Sin embargo, su obra mayor, según mi real saber y entender, es la más reciente novela, El año de la ira (Alfaguara, México D.F., 2019), obra que de inmediato ha despertado un interés, un tanto inusitado en nuestro medio, lo cual demuestra que la novela histórica goza de un favoritismo encomiable. Valga la pena hacer notar que la historia de nuestro pueblo ofrece múltiples temas y personajes casi inagotables, como materia prima a quien tenga imaginación y pericia para cultivar este subgénero. Con su más reciente novela, Carlos Cortés lo está demostrando hasta la saciedad; la subtitula Ensayo sobre un crimen, cosa poco frecuente cuando de novelas se trata. Me imagino que, de esta manera, el autor desea prevenir al lector de que no se trata de una crónica sino de una interpretación personal de acontecimientos históricos, que siempre han despertado la curiosidad de muchos en el país, tanto por tratarse de la única dictadura sufrida por nuestro pueblo en el siglo XX, como por su desenlace dramático. El autor no se preocupa por provocar el interés del lector, porque sabe de ante mano que el costarricense ha convertido el ajusticiamiento de Joaquín Tinoco en una leyenda, que anda de boca en boca y de generación en generación.

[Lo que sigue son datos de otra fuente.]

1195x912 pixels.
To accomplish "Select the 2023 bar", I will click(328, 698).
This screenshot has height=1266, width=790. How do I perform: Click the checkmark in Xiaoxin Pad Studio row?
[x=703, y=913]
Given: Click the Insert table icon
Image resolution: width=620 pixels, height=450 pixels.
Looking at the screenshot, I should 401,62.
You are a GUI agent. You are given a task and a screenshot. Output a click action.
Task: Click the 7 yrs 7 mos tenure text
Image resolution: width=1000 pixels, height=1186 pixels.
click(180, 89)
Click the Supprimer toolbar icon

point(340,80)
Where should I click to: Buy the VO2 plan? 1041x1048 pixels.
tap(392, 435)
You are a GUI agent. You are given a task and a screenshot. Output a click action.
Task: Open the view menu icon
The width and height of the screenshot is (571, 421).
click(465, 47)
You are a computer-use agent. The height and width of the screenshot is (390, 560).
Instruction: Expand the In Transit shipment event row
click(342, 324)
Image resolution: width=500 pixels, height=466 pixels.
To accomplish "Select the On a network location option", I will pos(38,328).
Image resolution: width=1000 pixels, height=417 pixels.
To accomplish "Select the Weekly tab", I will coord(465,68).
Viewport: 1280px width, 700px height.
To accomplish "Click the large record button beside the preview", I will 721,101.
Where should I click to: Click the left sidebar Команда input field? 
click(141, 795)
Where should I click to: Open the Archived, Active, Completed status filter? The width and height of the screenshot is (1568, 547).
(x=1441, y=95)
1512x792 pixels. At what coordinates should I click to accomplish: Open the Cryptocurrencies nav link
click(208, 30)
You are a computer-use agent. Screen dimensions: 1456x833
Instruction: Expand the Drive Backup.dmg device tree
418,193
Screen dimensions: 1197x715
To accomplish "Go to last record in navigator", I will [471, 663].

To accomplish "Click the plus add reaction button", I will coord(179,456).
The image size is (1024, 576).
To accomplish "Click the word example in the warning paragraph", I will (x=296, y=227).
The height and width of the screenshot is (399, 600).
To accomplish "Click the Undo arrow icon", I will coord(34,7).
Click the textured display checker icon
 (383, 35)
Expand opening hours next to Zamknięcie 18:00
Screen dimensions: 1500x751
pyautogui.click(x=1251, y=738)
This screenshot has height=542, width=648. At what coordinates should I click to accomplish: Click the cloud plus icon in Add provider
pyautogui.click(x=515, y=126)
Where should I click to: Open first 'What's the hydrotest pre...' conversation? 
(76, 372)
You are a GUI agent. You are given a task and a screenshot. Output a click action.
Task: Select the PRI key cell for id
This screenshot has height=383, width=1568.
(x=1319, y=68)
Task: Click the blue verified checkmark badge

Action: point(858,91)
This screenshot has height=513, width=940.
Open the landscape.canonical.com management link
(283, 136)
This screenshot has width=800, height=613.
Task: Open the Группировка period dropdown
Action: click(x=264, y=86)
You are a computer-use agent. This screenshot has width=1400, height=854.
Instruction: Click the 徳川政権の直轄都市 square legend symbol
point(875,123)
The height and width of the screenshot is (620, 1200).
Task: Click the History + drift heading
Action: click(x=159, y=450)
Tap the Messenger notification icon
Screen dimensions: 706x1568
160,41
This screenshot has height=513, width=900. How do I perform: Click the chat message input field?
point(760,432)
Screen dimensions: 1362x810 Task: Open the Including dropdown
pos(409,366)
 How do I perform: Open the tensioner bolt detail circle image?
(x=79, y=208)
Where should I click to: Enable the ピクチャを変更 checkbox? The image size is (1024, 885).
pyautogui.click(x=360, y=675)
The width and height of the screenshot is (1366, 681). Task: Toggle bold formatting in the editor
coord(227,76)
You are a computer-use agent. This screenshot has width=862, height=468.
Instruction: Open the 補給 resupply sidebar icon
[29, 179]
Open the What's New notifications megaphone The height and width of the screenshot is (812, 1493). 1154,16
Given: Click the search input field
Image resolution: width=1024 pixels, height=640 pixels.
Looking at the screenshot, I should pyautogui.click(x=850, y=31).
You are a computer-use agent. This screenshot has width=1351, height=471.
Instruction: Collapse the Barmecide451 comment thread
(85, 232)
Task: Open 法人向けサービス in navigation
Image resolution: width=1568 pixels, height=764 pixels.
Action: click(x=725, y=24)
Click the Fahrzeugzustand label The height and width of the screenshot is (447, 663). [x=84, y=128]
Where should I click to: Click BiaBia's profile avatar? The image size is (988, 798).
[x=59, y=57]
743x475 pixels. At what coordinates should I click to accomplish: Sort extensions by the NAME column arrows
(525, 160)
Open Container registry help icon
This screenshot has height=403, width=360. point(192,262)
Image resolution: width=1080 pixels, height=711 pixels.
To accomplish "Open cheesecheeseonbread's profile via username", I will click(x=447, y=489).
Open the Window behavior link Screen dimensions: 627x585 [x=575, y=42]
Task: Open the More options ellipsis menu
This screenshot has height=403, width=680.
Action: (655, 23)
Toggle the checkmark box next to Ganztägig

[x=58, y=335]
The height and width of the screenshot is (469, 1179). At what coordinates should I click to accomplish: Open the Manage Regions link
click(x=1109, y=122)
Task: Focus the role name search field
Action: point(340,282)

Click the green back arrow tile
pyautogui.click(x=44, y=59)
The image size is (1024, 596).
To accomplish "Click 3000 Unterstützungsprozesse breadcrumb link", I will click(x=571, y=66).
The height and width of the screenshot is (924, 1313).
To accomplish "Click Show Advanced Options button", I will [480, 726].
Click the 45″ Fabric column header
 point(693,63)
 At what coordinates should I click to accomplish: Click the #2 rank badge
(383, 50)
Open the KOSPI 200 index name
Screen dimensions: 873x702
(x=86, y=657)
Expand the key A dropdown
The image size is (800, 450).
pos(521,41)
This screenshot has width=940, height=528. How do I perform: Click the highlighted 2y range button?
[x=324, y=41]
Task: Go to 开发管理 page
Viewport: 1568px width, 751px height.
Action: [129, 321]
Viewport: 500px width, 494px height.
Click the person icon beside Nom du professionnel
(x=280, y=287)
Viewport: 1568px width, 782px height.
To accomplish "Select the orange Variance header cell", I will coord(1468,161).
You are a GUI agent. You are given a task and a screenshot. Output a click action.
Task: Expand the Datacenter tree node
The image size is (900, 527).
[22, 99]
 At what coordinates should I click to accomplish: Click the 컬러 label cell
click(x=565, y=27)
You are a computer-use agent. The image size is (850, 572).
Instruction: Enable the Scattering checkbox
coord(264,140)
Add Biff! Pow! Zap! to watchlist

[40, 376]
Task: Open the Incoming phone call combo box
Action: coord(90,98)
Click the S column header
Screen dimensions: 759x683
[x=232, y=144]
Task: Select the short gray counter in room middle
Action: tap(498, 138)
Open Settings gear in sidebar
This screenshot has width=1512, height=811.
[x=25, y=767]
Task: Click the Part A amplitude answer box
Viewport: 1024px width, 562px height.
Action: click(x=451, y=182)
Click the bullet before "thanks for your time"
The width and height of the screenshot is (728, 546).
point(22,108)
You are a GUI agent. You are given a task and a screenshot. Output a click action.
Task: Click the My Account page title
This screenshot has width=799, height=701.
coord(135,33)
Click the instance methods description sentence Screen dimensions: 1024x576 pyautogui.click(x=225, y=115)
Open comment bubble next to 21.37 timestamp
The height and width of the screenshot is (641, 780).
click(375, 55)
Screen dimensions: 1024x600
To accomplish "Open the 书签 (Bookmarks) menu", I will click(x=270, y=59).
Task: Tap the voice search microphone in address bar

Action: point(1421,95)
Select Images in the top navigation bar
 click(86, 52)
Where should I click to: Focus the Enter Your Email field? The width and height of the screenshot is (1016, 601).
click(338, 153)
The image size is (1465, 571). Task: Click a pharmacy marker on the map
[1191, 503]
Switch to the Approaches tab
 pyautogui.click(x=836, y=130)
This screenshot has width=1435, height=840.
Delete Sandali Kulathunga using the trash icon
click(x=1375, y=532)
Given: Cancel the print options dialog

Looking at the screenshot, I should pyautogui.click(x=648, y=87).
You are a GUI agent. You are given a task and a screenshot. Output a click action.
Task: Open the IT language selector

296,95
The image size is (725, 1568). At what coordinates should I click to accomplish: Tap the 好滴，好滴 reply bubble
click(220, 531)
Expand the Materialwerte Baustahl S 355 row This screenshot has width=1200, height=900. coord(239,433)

Para destacar el carácter sanguinario de la tiranía de los hermanos Tinoco, nuestro autor se ocupa igualmente de describir la saña con que persiguieron a los heroicos defensores de los mejores valores cívicos de nuestra patria. La novela cultiva el aura de misterio que, desde sus orígenes, ha envuelto ese dramático magnicidio; aunque tampoco cultiva un tono didáctico ni menos retórico, pues el autor está consciente de que su función no es la de adoctrinar, sino la de mostrar con transparencia lo que las fuentes consultadas prolijamente revelan, sin abstenerse por ello de expresar sus personales juicios de valor, como le denota la insólita dureza con que se refiere a Don Ricardo Jiménez y omite el ominoso papel jugado por Don Cleto en la caída del avanzado gobierno de Don Alfredo Gonzáles Flores…
Pero no olvidemos que estamos ante una fascinante novela y no ante un acre análisis científico que indaga las causas y consecuencias de eventos que están lejos de haber periclitado en la memoria colectiva de nuestra comunidad nacional. Todo lo cual nos hace concluir que Carlos Cortés tuvo en mente la razón de ser de la literatura desde sus antecedentes en la tragedia griega, la cual es convertir en admonición del presente los lamentos del pasado.